__Extract to read__.
______________________________
Albert Parker: In the recent scientific paper reference [1], that of course will not receive any attention by the alarmists, we discuss how different experimental data sets of tide gauges show relatively small sea level trends, from +0.4 to +2 millimeters per year, and negligibly small sea level accelerations, just a few micrometers per year squared. These results demonstrate that the sea levels have not been driven by the anthropogenic carbon dioxide emission over the last 120 years, and it is very unlikely they will start be driven by magic right now. These trends and accelerations translate in forecasts to the year 2100 of 100-200 mm sea level rise, not certainly the 850 mm by the IPCC, nor the 1,670 or the 3,050 mm of works such as reference [2] or [3].

The figures below are a comparison of sea level measurements vs. sea level computations over the time window 1970 to 2017, and evidence based forecasts to the year 2100 vs. the model predictions. The difference amongst latest models and reality is increasing as opposed to being lessened. It should be the opposite. Many may certainly claim new links between the anthropogenic carbon dioxide in the atmosphere and the sea level rise, with disastrous consequences of this supposedly impending sea level threat. This does not mean they are correct.

From the graphs below, we already know that up to 2017 the models have been wrong, and it is increasingly unlikely to expect more rather than less sea level rise by 2100 vs. the already exaggerated IPCC predictions.
______________________________
__Dataset entries__.
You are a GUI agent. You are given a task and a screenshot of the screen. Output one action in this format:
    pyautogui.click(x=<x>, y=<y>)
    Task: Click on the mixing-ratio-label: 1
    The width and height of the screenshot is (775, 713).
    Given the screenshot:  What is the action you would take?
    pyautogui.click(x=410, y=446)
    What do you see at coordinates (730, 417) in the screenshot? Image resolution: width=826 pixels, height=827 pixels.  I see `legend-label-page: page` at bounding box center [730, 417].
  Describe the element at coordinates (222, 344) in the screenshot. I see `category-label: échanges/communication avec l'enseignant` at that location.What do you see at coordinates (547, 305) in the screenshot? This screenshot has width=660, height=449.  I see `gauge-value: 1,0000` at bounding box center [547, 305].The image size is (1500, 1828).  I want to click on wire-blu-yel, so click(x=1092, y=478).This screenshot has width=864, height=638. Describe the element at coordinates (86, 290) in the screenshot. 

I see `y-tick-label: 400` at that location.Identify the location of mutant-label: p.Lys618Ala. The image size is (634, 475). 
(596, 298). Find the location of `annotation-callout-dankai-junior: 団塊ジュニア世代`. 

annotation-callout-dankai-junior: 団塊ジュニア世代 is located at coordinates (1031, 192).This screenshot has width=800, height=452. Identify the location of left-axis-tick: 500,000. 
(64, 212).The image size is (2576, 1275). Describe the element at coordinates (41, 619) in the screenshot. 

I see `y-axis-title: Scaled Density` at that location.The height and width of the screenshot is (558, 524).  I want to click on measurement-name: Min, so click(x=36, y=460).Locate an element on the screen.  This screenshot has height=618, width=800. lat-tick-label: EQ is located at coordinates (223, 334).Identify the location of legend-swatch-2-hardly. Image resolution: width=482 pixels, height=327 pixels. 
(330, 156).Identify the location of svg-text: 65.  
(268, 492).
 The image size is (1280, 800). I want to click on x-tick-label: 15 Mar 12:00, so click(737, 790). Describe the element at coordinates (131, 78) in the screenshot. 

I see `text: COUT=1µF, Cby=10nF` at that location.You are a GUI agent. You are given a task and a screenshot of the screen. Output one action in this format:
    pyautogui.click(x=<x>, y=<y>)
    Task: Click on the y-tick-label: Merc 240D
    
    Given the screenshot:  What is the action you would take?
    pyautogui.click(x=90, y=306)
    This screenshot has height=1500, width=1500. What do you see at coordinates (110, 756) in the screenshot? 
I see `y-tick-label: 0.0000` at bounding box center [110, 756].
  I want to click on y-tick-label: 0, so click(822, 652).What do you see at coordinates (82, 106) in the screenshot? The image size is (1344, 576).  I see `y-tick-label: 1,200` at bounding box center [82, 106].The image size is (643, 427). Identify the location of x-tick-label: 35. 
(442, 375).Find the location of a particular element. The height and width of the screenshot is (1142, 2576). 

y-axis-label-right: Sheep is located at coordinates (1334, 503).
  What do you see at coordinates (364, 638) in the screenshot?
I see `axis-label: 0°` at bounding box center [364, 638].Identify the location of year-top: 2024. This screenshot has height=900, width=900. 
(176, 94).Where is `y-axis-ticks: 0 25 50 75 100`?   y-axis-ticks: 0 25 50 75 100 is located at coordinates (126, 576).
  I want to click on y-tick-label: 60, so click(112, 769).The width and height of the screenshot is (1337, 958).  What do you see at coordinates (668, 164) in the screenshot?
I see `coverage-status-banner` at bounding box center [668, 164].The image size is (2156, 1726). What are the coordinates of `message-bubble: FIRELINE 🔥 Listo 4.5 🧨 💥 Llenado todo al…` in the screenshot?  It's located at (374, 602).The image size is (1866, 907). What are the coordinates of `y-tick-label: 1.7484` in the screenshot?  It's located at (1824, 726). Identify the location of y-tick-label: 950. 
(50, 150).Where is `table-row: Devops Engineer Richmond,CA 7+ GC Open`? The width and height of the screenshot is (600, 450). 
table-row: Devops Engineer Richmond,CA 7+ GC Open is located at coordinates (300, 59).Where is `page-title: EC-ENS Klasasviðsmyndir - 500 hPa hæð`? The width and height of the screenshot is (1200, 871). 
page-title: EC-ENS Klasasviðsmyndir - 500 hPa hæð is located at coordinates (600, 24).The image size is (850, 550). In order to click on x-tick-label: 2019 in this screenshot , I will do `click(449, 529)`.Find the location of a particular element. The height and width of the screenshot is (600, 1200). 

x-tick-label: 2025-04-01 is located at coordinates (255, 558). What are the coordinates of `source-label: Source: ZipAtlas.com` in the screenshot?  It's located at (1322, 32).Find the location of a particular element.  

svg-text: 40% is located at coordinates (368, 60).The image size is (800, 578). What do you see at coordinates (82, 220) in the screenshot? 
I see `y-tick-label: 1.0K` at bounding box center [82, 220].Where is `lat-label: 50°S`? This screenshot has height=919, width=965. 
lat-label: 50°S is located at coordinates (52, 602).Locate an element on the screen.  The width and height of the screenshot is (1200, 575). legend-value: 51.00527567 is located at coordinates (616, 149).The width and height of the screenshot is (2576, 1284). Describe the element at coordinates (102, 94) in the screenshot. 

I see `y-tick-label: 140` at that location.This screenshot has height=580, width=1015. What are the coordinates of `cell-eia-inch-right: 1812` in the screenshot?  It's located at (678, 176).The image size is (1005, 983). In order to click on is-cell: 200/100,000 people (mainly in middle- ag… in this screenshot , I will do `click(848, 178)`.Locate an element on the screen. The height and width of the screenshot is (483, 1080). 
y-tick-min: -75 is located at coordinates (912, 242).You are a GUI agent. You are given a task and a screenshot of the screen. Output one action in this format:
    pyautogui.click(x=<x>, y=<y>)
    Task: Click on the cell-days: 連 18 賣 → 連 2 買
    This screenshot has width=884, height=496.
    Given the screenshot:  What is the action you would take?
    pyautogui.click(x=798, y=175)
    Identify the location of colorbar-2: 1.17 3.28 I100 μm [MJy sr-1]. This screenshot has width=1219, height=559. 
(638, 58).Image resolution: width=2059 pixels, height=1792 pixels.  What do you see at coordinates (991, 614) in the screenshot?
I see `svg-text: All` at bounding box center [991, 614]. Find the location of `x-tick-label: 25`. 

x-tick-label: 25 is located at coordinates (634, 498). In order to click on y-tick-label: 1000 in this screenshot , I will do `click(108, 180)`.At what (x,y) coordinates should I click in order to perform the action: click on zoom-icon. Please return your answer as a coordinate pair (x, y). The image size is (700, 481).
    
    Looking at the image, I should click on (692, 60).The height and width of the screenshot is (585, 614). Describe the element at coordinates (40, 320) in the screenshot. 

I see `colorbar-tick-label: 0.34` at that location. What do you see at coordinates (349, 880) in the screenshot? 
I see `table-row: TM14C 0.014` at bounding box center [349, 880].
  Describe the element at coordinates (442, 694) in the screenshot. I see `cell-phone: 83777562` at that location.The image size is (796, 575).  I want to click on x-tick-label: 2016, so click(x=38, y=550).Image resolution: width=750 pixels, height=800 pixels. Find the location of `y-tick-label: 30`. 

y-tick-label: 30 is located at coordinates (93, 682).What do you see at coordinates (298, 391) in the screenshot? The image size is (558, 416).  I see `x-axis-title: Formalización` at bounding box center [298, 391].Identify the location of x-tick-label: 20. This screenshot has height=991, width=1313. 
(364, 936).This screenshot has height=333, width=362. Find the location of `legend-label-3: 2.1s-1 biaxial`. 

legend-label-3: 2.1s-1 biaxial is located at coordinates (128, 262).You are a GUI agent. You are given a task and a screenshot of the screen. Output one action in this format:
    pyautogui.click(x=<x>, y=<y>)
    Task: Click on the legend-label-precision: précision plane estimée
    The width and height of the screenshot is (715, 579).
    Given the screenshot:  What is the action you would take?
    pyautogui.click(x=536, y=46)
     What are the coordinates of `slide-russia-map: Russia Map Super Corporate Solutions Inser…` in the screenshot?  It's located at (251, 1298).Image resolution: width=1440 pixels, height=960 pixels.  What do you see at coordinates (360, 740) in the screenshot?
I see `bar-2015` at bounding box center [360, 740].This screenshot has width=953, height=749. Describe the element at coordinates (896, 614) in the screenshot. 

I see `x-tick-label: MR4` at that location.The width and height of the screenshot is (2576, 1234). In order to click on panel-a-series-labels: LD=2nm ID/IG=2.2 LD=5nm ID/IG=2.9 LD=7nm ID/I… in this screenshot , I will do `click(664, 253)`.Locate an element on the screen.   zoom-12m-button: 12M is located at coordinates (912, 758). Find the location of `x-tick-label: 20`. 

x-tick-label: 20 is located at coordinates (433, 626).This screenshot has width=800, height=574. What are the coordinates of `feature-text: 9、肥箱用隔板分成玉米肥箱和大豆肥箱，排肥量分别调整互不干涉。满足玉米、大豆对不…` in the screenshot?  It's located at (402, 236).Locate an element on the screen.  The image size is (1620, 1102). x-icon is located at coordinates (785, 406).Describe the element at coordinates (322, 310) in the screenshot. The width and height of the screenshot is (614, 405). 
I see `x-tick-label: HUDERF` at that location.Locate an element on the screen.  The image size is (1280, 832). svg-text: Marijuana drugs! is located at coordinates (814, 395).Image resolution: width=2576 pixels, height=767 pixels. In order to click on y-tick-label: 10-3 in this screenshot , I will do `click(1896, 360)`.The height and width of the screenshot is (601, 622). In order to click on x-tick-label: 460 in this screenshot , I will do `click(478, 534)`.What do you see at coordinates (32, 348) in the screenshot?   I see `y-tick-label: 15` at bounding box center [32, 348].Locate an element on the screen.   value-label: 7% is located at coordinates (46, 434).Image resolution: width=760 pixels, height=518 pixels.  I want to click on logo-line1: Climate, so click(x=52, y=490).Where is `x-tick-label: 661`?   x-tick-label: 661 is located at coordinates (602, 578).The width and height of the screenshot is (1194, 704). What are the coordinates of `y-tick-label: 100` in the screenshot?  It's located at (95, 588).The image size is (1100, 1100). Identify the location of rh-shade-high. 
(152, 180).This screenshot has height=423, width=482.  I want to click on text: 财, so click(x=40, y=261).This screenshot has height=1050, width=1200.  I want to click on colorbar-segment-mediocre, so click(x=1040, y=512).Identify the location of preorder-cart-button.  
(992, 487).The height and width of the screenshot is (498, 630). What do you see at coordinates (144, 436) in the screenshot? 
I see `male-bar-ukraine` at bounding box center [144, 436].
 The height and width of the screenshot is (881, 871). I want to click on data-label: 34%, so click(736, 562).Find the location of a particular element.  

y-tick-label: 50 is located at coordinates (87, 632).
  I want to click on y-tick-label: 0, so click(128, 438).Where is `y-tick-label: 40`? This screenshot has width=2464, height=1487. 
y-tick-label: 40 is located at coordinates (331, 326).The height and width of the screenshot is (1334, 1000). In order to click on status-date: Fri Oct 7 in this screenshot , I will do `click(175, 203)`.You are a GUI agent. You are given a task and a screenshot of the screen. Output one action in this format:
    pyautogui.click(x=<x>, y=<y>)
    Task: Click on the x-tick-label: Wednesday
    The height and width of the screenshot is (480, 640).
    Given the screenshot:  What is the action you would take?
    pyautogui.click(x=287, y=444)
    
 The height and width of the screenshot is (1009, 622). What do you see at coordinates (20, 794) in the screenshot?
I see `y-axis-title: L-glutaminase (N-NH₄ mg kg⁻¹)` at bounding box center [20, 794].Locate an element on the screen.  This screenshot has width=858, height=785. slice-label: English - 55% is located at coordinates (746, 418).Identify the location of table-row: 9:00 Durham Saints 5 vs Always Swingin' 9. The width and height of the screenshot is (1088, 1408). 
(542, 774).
______________________________
__Task prompt__. Retype the passage on tide gauge sea level trends above in full, word for word.

__Reply__.
Albert Parker: In the recent scientific paper reference [1], that of course will not receive any attention by the alarmists, we discuss how different experimental data sets of tide gauges show relatively small sea level trends, from +0.4 to +2 millimeters per year, and negligibly small sea level accelerations, just a few micrometers per year squared. These results demonstrate that the sea levels have not been driven by the anthropogenic carbon dioxide emission over the last 120 years, and it is very unlikely they will start be driven by magic right now. These trends and accelerations translate in forecasts to the year 2100 of 100-200 mm sea level rise, not certainly the 850 mm by the IPCC, nor the 1,670 or the 3,050 mm of works such as reference [2] or [3].

The figures below are a comparison of sea level measurements vs. sea level computations over the time window 1970 to 2017, and evidence based forecasts to the year 2100 vs. the model predictions. The difference amongst latest models and reality is increasing as opposed to being lessened. It should be the opposite. Many may certainly claim new links between the anthropogenic carbon dioxide in the atmosphere and the sea level rise, with disastrous consequences of this supposedly impending sea level threat. This does not mean they are correct.

From the graphs below, we already know that up to 2017 the models have been wrong, and it is increasingly unlikely to expect more rather than less sea level rise by 2100 vs. the already exaggerated IPCC predictions.